2) Charter Exists to Solve the Problem: The buying audience must have both the budget and authority to solve the problem. In too many cases the deal is doomed from the beginning because the buying organization does not have a budget assigned. This is not always a “go/no-go” sign, as long as the prospective buyer has the ability to create the budget — often by shifting resources earmarked for another initiative to this one. The mirror image of this in today’s procurement-laden buying cycles is a buyer who has the budget, but does not have the authority to invest that budget. While the budget is allocated to them, a senior member of the organization — the CFO, for example — can step in and repurpose that budget for other means or shut down the budget all together. This does not necessarily mean that the CFO, in this case, is your buyer, it just means that you have to bring forth a compelling value proposition for that investment. (More on that later in this series.)
3) Decision Maker has a Sense of Urgency: While your buying audience, and the decision maker in particular, may have the charter to solve the problem (both the budget and authority), they may not have a compelling timeline to do so. For some buyers this is as simple as them not believing the problem is big enough RIGHT NOW to address. There may be more pressing matters vying for their attention and the resources under their control. For other buyers, the selling organization has not yet struck a chord with the buyer’s personal pains. While business and financial pains are fundamental to making a compelling case to address the problem, the marketing and sales teams of the seller still have to embrace the fact that every business decision a buyer makes (on behalf of their organization) is grounded in the personal downside/upside quotient. Sellers who fail to activate the personal pains of their buying audiences do so at the risk of their own peril.
4) Decision Maker will Take a Meeting: In today’s “committee” buying decisions, there is often a multitude of people involved in the purchase process.

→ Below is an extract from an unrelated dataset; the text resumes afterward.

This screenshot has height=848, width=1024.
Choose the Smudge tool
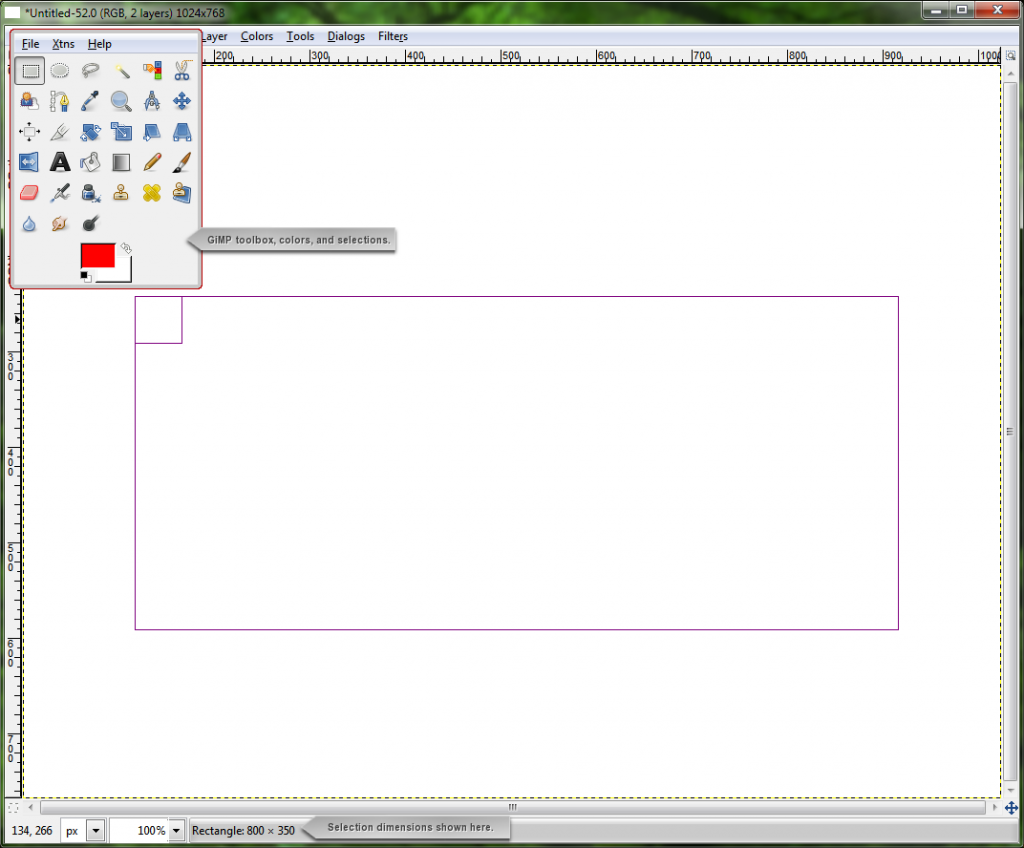tap(60, 223)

In fact, CSO Insights surveys of buying and selling organizations have shown a trend to more and more players involved in the buying committee.

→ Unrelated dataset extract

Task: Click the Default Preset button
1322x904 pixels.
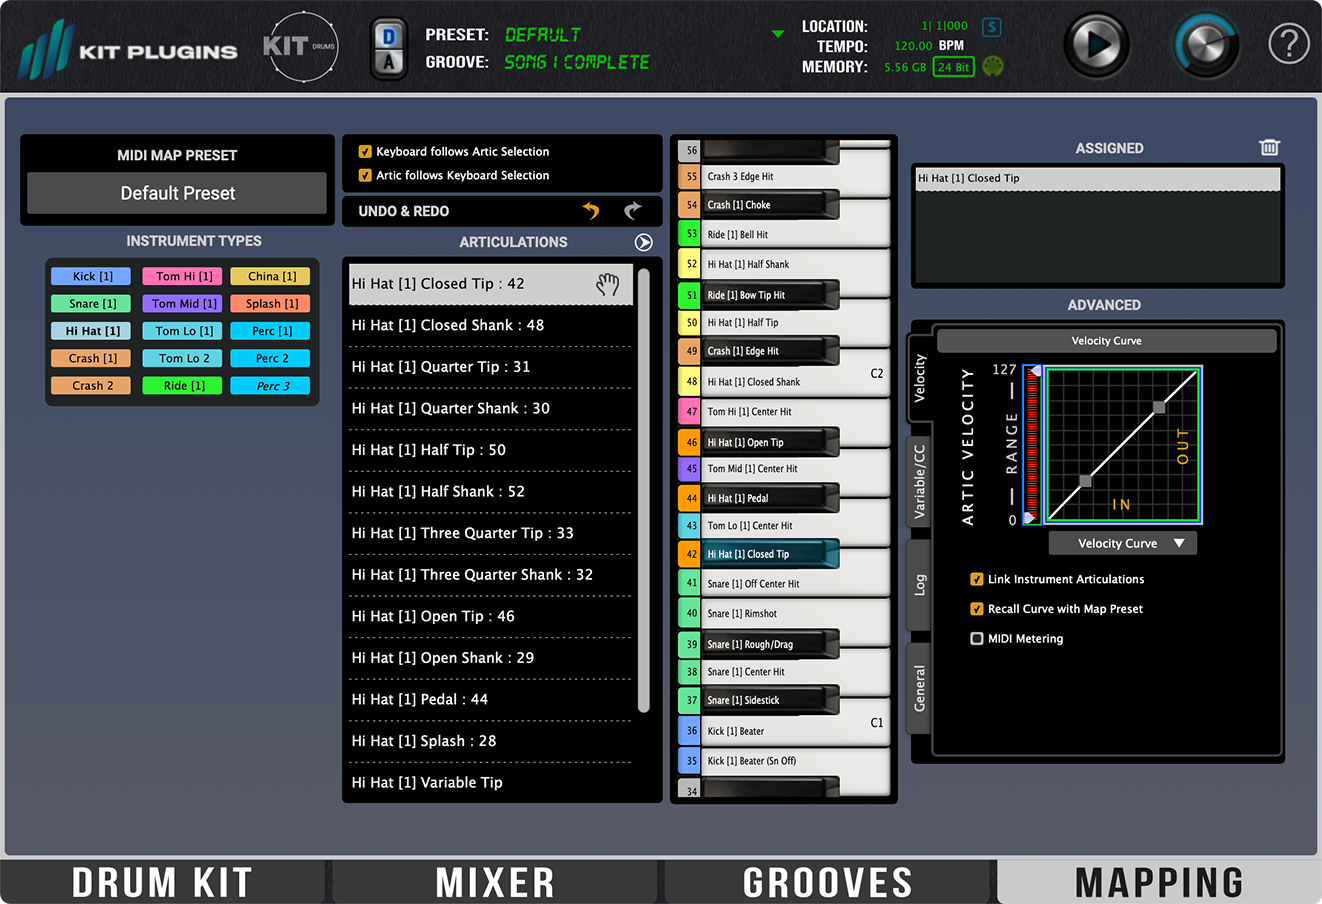Action: point(176,194)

(Source: 2015 CSO Insights/MHI Research Institute Sales Best Practice Study)
While the roles and responsibilities of these players vary, there are often 1) “researchers” doing the initial exploration on solutions, 2) “recommenders” who dive-deeper into those solutions and their applicability for the buying organization and/or 3) “reviewers” who take the research and recommendations into account — as well as their past experiences and expertise — to reach a conclusion. When all three of these constituents come together as a committee, some of the roles can blur, but all three are present to varying degrees.
As the selling organization, it is imperative to secure a meeting (preferably face-to-face for more sophisticated solutions) with all members of this buying trio in order to activate their business, financial and personal pains directly. This also allows a selling team to deliver the differentiated value proposition of the solution to the buyer’s problem. As a general rule, when a selling organization is unable to garner those meetings, red flags should be going up that the lead/opportunity is not qualified.
The most direct, and often simplest, manner to qualify a lead is to have a brief conversation with the prospect about the problem. Most importantly, if the lead is not qualified, discontinue active engagement with the lead, or identify the appropriate means of nurturing the lead through a more scalable investment of time and dollars.
Making sure the lead you are pursuing meets all four of the these criteria will keep you from wasting time chasing after unqualified buyers. How well are you applying this filer in your lead qualification efforts? Are there any criteria you would add to this list?